What: Western Disposal's 40th anniversary celebration and preview of its natural gas truck

When: 4 to 7 p.m. Thursday

Where: Western Disposal, 5880 Butte Mill Road, Boulder

SAM HALL / Camera

Looking back on Western Disposal's 40 years in business, the Boulder company's president highlighted the company's innovations and its reflections of its environmentally friendly hometown.

"As the community values being environmentally sensitive about how everybody goes about their business, we've done the same thing," said Gary Horton, president of the waste management company.

Among those noted past actions: cart-based systems, curbside recycling, curbside composting and community donations.

Today, natural gas officially joins that list.

As Western Disposal marks its 40th anniversary, the company is also announcing plans to convert its entire 50-truck fleet to natural gas-powered vehicles.

The move is partly attributable to emissions regulations -- the first such rules for large work vehicles -- proposed Monday by the Obama administration, Horton said.

But a lot of the impetus came because it could just make for good business, he said.

"We could've stayed with the diesel technology, which is becoming cleaner, or we could go to natural gas, and natural gas is much cleaner," he said. "There's an investment up-front, but over time, at the end of 10 years, our fuel costs will be at or below (what they are today)."

The biggest chunk of the initial costs comes from the installation of a $1.8 million fueling station. The other costs come from the trucks themselves.

A compressed natural gas garbage truck runs about $335,000 -- $50,000 more than a traditional diesel fuel truck, Horton said. To help supplement the difference, Western Disposal is receiving a federal tax credit of $30,000 per truck and will sell the diesel trucks to rural trash companies, he said.

Horton said the duration of the tax credit has not been finalized.

Western Disposal has one compressed natural gas truck running Boulder County routes now, and the intention is to replace the fleet in phases during the next eight years, he said.

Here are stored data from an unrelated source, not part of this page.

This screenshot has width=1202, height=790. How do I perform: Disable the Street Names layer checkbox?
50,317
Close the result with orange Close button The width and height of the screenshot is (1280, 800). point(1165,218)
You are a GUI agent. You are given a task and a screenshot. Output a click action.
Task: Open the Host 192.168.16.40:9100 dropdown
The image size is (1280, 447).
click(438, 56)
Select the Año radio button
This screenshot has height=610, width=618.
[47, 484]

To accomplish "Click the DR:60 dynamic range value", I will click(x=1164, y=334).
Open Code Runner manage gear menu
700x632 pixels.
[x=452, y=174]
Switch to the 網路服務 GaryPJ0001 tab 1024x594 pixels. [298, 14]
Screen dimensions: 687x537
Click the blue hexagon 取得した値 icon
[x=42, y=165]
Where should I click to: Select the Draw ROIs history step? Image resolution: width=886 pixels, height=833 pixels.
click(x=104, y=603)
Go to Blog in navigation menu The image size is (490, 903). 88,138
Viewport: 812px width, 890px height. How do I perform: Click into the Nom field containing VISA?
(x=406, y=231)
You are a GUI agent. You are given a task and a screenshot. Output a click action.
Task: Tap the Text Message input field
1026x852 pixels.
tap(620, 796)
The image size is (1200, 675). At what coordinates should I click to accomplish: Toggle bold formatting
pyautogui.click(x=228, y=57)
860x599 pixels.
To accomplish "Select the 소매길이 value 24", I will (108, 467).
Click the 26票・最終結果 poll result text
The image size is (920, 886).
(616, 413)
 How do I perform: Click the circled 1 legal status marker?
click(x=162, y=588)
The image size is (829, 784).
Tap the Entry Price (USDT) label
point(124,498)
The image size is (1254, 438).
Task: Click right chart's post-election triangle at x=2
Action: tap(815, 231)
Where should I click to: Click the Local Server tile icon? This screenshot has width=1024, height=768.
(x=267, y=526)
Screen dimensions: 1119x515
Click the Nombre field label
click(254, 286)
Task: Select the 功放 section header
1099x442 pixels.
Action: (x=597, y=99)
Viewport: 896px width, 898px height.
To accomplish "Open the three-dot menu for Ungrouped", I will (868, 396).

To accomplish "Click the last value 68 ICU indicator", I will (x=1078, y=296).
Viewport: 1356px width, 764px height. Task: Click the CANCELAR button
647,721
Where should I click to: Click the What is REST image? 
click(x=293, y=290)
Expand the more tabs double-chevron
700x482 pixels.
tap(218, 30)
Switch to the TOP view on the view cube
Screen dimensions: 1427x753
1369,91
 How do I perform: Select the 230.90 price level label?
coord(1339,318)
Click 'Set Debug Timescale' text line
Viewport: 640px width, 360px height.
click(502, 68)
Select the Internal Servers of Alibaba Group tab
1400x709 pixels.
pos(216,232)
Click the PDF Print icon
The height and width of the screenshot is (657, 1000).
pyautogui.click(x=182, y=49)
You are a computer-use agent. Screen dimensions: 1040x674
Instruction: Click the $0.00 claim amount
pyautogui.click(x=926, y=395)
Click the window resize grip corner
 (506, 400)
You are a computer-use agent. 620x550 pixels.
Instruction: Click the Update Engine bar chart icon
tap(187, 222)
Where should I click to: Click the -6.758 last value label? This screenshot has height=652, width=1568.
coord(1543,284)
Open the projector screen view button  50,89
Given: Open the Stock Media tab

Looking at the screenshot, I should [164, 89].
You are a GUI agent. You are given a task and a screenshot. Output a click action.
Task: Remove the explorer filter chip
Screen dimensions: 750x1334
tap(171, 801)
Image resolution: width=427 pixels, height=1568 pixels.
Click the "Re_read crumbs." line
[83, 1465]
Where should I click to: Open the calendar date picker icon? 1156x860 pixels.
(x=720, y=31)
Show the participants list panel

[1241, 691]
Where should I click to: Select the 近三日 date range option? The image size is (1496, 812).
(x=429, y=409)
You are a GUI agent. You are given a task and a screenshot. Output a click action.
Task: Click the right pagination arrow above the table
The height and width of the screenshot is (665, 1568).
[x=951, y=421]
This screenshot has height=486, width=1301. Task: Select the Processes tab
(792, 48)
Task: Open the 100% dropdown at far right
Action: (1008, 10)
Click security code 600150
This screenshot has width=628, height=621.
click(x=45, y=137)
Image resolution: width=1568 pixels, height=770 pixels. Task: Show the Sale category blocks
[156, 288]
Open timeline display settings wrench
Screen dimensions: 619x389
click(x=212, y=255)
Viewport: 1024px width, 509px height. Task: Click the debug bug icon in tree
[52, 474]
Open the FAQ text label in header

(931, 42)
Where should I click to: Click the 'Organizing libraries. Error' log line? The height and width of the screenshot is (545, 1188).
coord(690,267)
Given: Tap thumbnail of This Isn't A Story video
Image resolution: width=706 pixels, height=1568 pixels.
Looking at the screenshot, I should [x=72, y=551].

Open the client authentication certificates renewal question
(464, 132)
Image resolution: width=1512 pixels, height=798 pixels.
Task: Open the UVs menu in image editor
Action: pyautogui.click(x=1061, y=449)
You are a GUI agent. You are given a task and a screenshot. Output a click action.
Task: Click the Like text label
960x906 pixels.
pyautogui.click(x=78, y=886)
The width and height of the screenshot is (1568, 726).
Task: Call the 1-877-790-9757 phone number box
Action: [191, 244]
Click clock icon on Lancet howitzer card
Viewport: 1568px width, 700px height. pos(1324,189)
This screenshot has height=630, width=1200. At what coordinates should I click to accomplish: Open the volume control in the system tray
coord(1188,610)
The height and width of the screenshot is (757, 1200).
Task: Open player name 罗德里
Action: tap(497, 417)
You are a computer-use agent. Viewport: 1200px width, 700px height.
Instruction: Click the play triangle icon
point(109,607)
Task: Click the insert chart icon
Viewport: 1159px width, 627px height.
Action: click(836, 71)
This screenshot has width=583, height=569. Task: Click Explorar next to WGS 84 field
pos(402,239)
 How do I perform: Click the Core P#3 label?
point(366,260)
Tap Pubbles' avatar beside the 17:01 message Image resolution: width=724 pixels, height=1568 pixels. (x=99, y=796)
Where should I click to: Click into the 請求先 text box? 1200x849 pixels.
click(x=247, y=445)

Western Disposal expects to have seven natural gas trucks on the road next year.

The conversion should be complete by 2018, the same target date established this week in proposed emissions regulations from the Environmental Protection Agency and the Department of Transportation.

The national program is projected to reduce greenhouse gas emissions by about 250 million metric tons, officials said in a news release.

"Through new fuel-efficiency standards for trucks and buses, we will not only reduce transportation's environmental impact, we'll reduce the cost of transporting freight," U.S. Transportation Secretary Ray LaHood said in the news release.